• [Exercise directions] Every line of the data is to be transcribed as it stands.

"""

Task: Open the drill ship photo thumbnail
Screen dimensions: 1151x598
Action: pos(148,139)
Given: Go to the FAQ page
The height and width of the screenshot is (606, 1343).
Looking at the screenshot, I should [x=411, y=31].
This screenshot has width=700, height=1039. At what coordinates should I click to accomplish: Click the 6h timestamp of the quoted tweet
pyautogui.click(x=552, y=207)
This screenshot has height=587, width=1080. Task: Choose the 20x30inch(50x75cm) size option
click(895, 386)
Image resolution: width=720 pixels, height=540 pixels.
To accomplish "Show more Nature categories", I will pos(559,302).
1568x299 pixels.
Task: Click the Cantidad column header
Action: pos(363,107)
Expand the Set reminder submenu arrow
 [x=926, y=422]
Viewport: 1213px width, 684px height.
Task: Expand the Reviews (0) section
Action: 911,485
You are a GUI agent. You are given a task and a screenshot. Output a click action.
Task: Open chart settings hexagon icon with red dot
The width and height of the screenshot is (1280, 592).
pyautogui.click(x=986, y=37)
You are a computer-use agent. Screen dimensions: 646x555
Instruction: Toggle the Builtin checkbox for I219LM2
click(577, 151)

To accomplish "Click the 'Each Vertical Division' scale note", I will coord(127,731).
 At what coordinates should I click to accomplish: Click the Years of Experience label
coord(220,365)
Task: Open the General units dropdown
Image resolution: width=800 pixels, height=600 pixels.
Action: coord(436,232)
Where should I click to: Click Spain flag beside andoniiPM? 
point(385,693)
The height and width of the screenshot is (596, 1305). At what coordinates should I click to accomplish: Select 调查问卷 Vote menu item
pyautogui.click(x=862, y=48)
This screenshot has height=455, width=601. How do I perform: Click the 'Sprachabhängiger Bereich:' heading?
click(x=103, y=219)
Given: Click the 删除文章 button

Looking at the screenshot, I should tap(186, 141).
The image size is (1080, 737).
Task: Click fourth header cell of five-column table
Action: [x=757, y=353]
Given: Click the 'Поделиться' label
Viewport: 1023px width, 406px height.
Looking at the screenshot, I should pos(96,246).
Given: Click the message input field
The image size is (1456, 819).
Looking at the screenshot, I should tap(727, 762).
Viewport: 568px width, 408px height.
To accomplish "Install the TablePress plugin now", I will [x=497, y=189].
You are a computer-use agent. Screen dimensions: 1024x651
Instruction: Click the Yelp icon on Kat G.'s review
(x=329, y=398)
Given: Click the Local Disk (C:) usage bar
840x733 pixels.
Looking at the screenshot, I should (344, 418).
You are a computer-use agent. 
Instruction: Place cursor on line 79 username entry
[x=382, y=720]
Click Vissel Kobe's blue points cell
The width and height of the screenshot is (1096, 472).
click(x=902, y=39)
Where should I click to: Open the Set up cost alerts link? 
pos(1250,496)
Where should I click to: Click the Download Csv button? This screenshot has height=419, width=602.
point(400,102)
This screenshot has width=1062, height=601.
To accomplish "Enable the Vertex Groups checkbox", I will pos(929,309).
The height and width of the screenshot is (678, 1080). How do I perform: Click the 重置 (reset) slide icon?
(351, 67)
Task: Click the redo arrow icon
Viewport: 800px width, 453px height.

"""

• [Your response]
Task: Open the drill ship photo thumbnail
Screen dimensions: 1151x598
Action: pos(148,139)
Given: Go to the FAQ page
The height and width of the screenshot is (606, 1343).
Looking at the screenshot, I should [x=411, y=31].
This screenshot has width=700, height=1039. At what coordinates should I click to accomplish: Click the 6h timestamp of the quoted tweet
pyautogui.click(x=552, y=207)
This screenshot has height=587, width=1080. Task: Choose the 20x30inch(50x75cm) size option
click(895, 386)
Image resolution: width=720 pixels, height=540 pixels.
To accomplish "Show more Nature categories", I will pos(559,302).
1568x299 pixels.
Task: Click the Cantidad column header
Action: pos(363,107)
Expand the Set reminder submenu arrow
 [x=926, y=422]
Viewport: 1213px width, 684px height.
Task: Expand the Reviews (0) section
Action: 911,485
You are a GUI agent. You are given a task and a screenshot. Output a click action.
Task: Open chart settings hexagon icon with red dot
The width and height of the screenshot is (1280, 592).
pyautogui.click(x=986, y=37)
You are a computer-use agent. Screen dimensions: 646x555
Instruction: Toggle the Builtin checkbox for I219LM2
click(577, 151)

To accomplish "Click the 'Each Vertical Division' scale note", I will coord(127,731).
 At what coordinates should I click to accomplish: Click the Years of Experience label
coord(220,365)
Task: Open the General units dropdown
Image resolution: width=800 pixels, height=600 pixels.
Action: coord(436,232)
Where should I click to: Click Spain flag beside andoniiPM? 
point(385,693)
The height and width of the screenshot is (596, 1305). At what coordinates should I click to accomplish: Select 调查问卷 Vote menu item
pyautogui.click(x=862, y=48)
This screenshot has height=455, width=601. How do I perform: Click the 'Sprachabhängiger Bereich:' heading?
click(x=103, y=219)
Given: Click the 删除文章 button

Looking at the screenshot, I should tap(186, 141).
The image size is (1080, 737).
Task: Click fourth header cell of five-column table
Action: [x=757, y=353]
Given: Click the 'Поделиться' label
Viewport: 1023px width, 406px height.
Looking at the screenshot, I should pos(96,246).
Given: Click the message input field
The image size is (1456, 819).
Looking at the screenshot, I should tap(727, 762).
Viewport: 568px width, 408px height.
To accomplish "Install the TablePress plugin now", I will [x=497, y=189].
You are a computer-use agent. Screen dimensions: 1024x651
Instruction: Click the Yelp icon on Kat G.'s review
(x=329, y=398)
Given: Click the Local Disk (C:) usage bar
840x733 pixels.
Looking at the screenshot, I should (344, 418).
You are a computer-use agent. 
Instruction: Place cursor on line 79 username entry
[x=382, y=720]
Click Vissel Kobe's blue points cell
The width and height of the screenshot is (1096, 472).
click(x=902, y=39)
Where should I click to: Open the Set up cost alerts link? 
pos(1250,496)
Where should I click to: Click the Download Csv button? This screenshot has height=419, width=602.
point(400,102)
This screenshot has width=1062, height=601.
To accomplish "Enable the Vertex Groups checkbox", I will pos(929,309).
The height and width of the screenshot is (678, 1080). How do I perform: Click the 重置 (reset) slide icon?
(351, 67)
Task: Click the redo arrow icon
Viewport: 800px width, 453px height.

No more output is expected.